*Short exercise*: Render the items as a Markdown table, starting at the line that contains "University of Southern" and ending at the line that contains "History (534, 482)". Use the columns Row and Item, give each line its number and its text, and leave out blank lines.

· · · ·

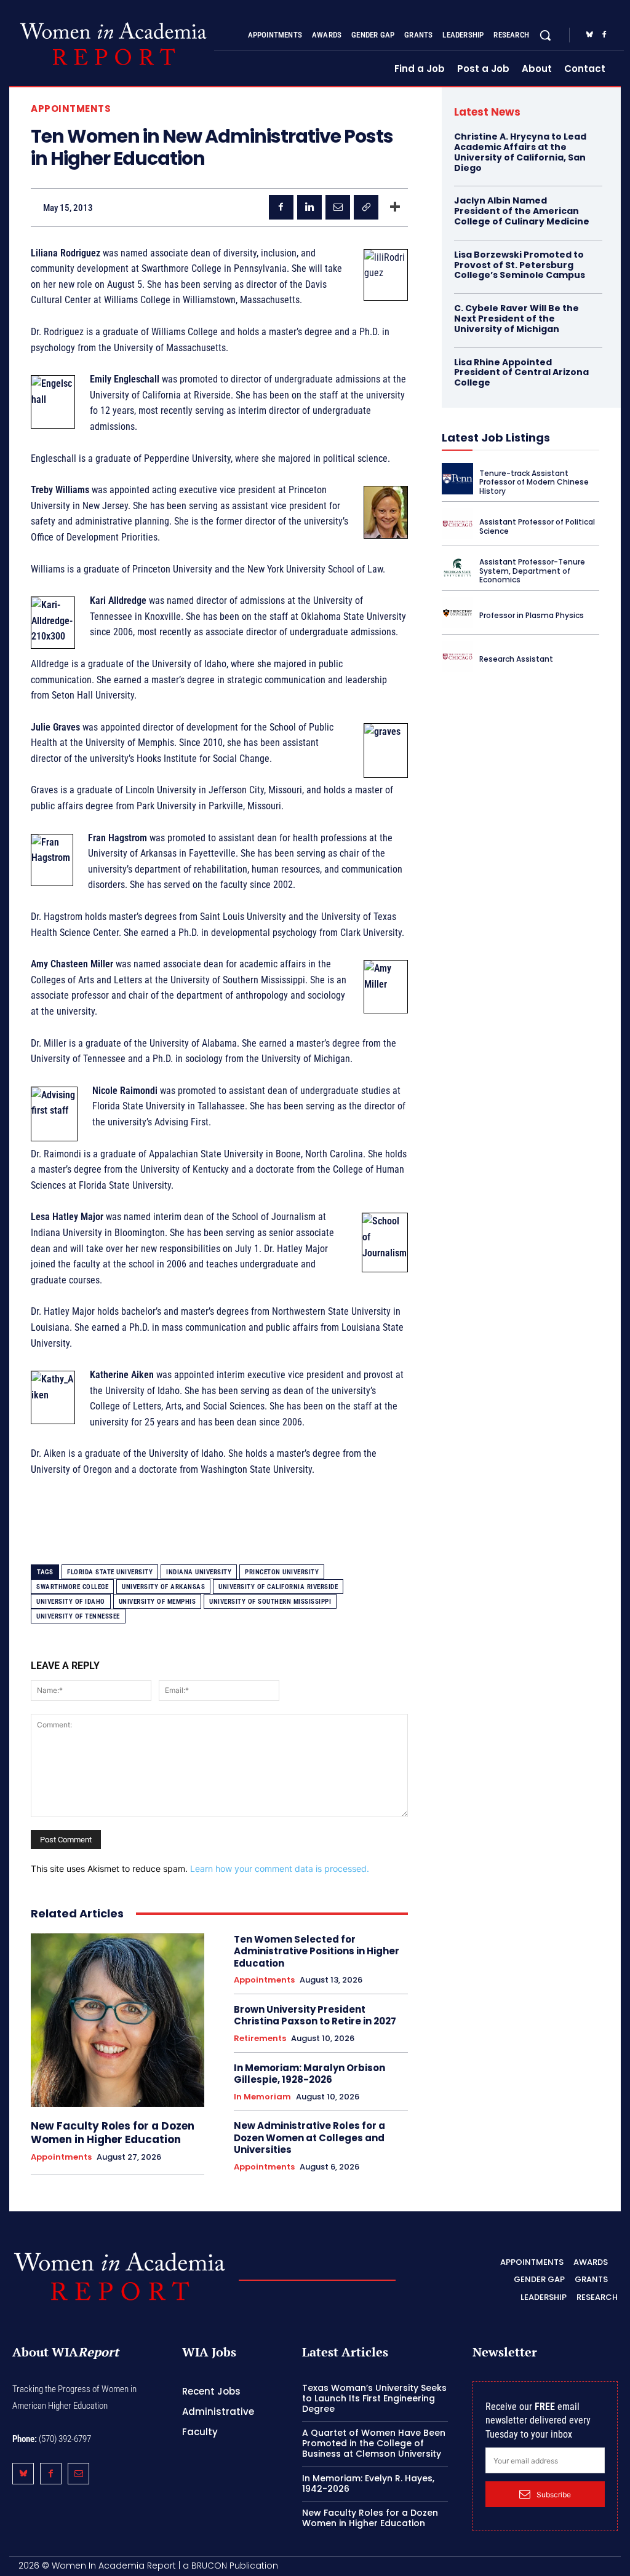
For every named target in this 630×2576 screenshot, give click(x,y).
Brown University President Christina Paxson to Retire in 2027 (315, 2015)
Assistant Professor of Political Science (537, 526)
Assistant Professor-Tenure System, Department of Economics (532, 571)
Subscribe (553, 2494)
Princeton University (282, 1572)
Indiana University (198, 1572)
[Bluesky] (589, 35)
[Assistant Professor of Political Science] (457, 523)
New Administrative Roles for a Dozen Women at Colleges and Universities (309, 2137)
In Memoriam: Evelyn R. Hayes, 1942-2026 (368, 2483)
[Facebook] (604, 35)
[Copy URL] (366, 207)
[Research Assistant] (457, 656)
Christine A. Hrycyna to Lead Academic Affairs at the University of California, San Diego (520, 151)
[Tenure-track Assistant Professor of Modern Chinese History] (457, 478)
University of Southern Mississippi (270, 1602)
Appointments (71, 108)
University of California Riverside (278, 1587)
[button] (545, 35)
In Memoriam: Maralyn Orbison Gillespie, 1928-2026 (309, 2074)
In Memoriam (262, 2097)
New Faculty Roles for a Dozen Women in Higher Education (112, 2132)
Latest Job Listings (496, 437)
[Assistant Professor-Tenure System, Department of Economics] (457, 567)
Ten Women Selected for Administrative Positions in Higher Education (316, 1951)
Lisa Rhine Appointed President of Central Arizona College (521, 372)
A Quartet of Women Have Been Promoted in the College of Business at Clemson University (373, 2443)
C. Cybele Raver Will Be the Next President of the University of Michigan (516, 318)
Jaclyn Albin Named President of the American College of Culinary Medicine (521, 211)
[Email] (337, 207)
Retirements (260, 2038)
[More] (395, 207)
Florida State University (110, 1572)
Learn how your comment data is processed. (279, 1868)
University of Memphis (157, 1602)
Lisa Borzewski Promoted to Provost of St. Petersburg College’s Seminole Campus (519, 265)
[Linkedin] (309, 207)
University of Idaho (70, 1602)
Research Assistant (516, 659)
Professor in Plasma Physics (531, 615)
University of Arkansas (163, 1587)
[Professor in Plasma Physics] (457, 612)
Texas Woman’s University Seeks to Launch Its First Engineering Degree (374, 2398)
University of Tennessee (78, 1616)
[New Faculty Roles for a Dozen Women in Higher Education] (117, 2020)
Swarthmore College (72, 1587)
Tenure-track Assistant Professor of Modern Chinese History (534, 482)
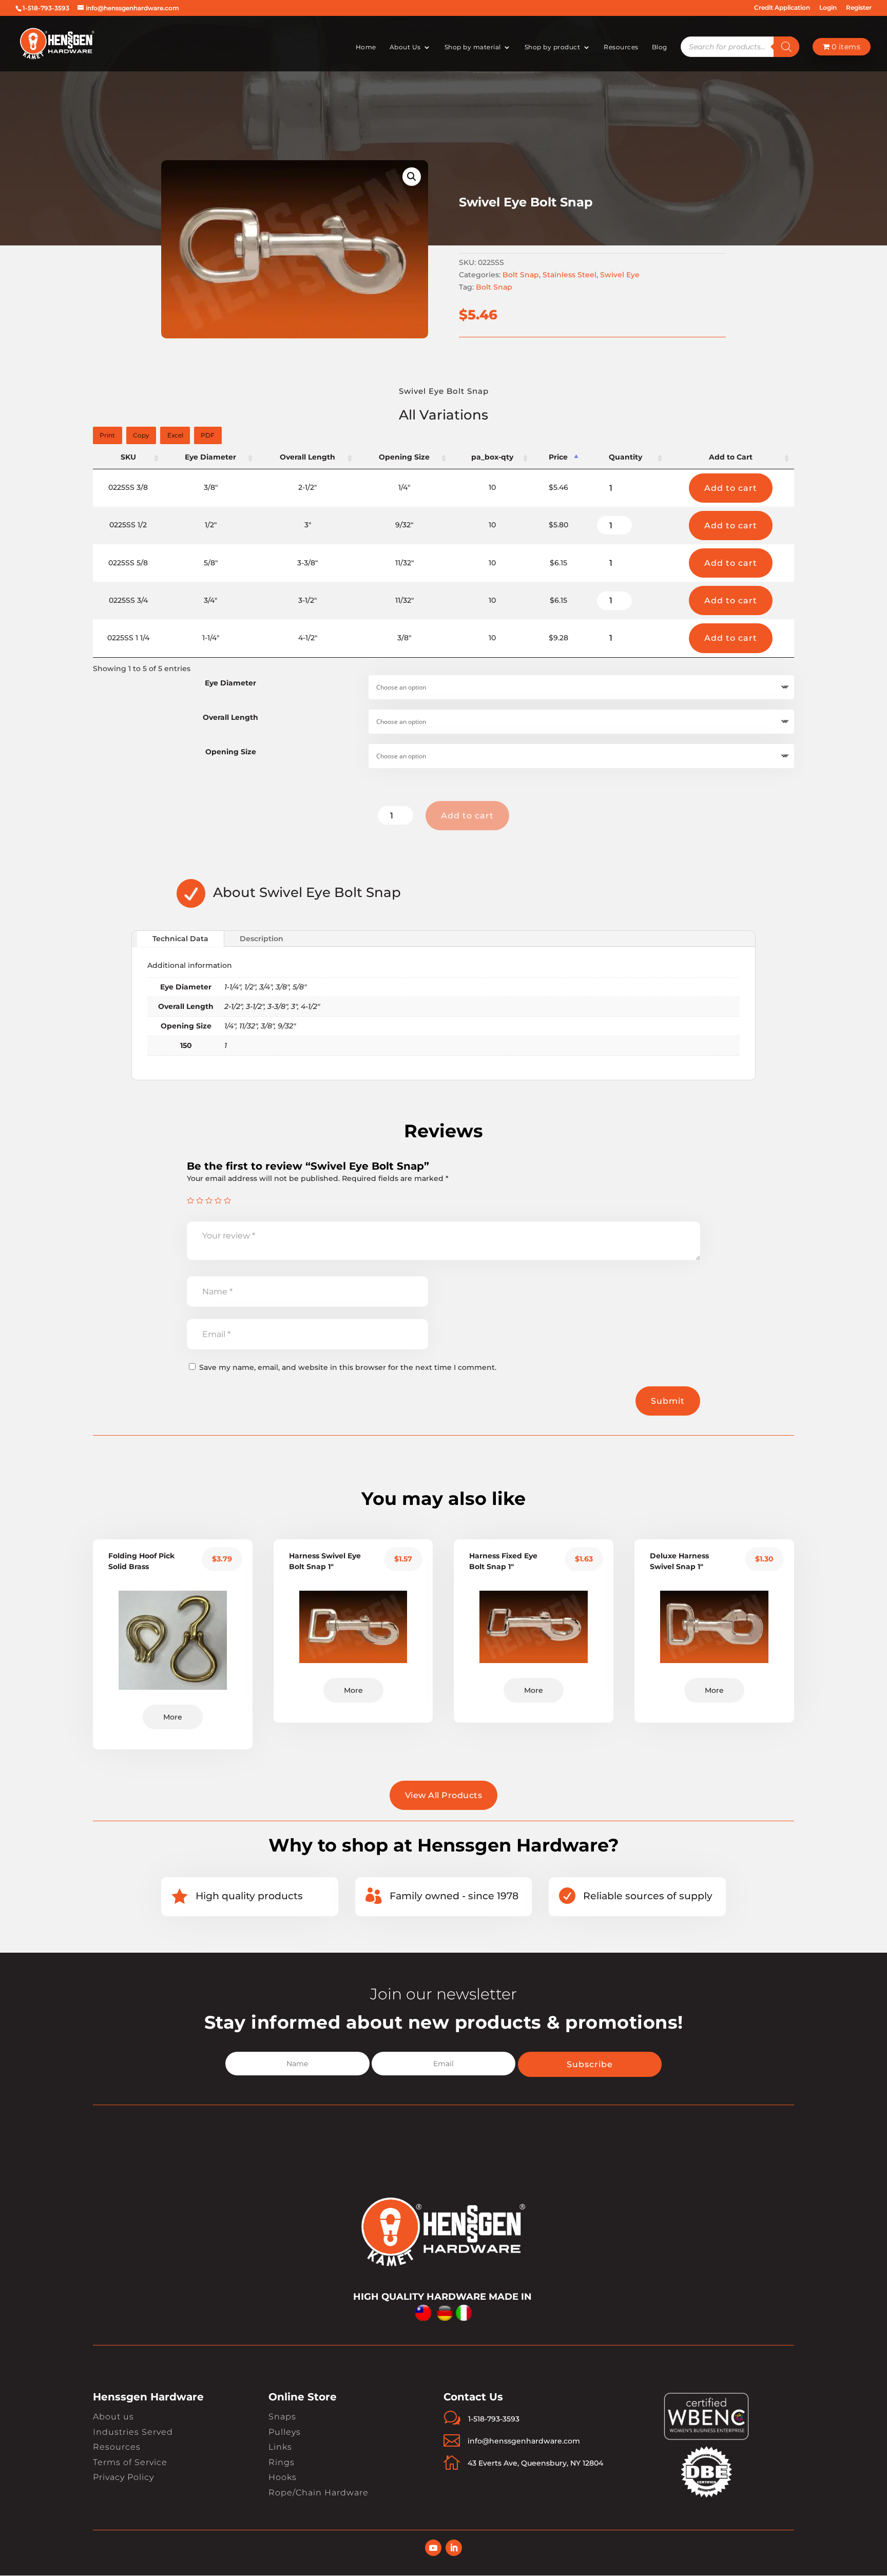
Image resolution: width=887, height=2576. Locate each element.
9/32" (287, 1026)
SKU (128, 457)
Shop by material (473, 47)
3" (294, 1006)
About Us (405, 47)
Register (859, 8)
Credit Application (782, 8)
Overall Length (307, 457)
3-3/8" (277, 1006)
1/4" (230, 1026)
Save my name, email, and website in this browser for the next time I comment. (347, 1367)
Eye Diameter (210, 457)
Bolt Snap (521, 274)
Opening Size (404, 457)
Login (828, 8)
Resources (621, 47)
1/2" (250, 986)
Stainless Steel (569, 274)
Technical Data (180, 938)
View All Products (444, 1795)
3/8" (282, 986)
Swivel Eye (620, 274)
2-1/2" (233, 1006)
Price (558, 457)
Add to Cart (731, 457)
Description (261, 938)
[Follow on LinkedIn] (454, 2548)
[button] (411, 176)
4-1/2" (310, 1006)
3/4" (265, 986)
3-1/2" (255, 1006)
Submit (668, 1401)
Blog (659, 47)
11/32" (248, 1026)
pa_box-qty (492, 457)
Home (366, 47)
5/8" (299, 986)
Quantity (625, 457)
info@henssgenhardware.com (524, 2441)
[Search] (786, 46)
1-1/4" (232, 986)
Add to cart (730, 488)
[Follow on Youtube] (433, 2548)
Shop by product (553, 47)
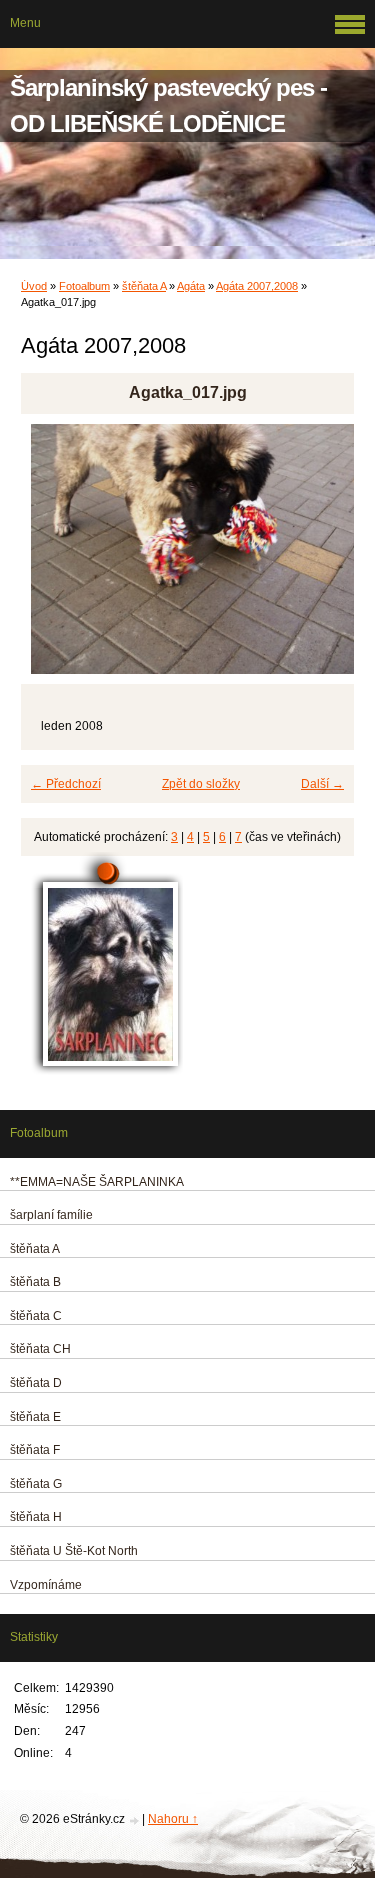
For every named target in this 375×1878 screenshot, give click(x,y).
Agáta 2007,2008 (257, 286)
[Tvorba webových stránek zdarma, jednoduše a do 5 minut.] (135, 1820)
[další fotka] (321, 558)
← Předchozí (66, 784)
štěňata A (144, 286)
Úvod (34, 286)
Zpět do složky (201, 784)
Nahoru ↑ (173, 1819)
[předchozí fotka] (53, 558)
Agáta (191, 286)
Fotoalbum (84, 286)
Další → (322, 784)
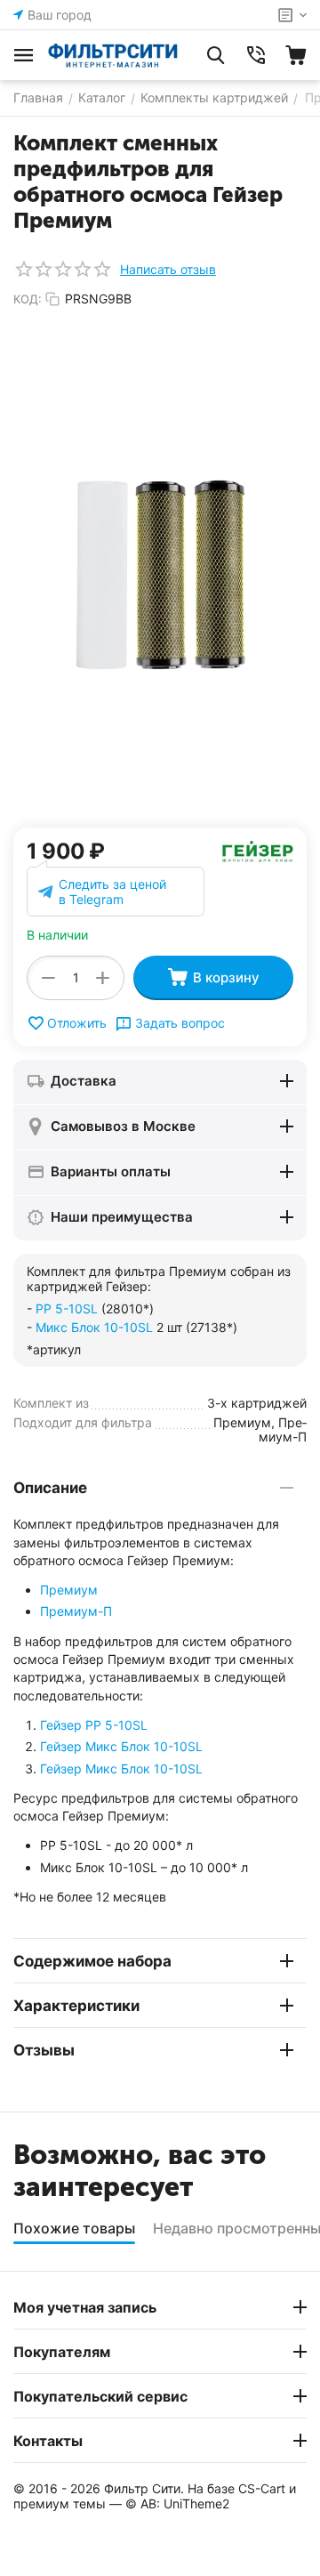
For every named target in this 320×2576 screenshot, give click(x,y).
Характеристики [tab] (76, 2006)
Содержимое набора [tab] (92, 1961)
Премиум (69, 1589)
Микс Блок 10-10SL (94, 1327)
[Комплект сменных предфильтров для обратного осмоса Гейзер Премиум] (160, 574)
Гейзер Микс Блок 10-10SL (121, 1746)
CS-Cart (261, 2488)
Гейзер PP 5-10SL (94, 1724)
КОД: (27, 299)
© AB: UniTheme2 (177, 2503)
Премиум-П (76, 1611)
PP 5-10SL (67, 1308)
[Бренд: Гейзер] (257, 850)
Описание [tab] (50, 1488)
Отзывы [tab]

· · · ·

*Solved exercise*:
| Row | Item |
|---|---|
| 1 | University of Southern Mississippi (270, 1602) |
| 2 | Appointments (71, 108) |
| 3 | University of California Riverside (278, 1587) |
| 4 | [button] (545, 35) |
| 5 | In Memoriam: Maralyn Orbison Gillespie, 1928-2026 (309, 2074) |
| 6 | In Memoriam (262, 2097) |
| 7 | New Faculty Roles for a Dozen Women in Higher Education (112, 2132) |
| 8 | Latest Job Listings (496, 437) |
| 9 | [Assistant Professor-Tenure System, Department of Economics] (457, 567) |
| 10 | Ten Women Selected for Administrative Positions in Higher Education (316, 1951) |
| 11 | Lisa Rhine Appointed President of Central Arizona College (521, 372) |
| 12 | A Quartet of Women Have Been Promoted in the College of Business at Clemson University (373, 2443) |
| 13 | C. Cybele Raver Will Be the Next President of the University of Michigan (516, 318) |
| 14 | Jaclyn Albin Named President of the American College of Culinary Medicine (521, 211) |
| 15 | [Email] (337, 207) |
| 16 | Retirements (260, 2038) |
| 17 | [More] (395, 207) |
| 18 | Florida State University (110, 1572) |
| 19 | Learn how your comment data is processed. (279, 1868) |
| 20 | University of Memphis (157, 1602) |
| 21 | Lisa Borzewski Promoted to Provost of St. Petersburg College’s Seminole Campus (519, 265) |
| 22 | [Linkedin] (309, 207) |
| 23 | University of Idaho (70, 1602) |
| 24 | Research Assistant (516, 659) |
| 25 | Professor in Plasma Physics (531, 615) |
| 26 | University of Arkansas (163, 1587) |
| 27 | [Professor in Plasma Physics] (457, 612) |
| 28 | Texas Woman’s University Seeks to Launch Its First Engineering Degree (374, 2398) |
| 29 | University of Tennessee (78, 1616) |
| 30 | [New Faculty Roles for a Dozen Women in Higher Education] (117, 2020) |
| 31 | Swarthmore College (72, 1587) |
| 32 | Tenure-track Assistant Professor of Modern Chinese History (534, 482) |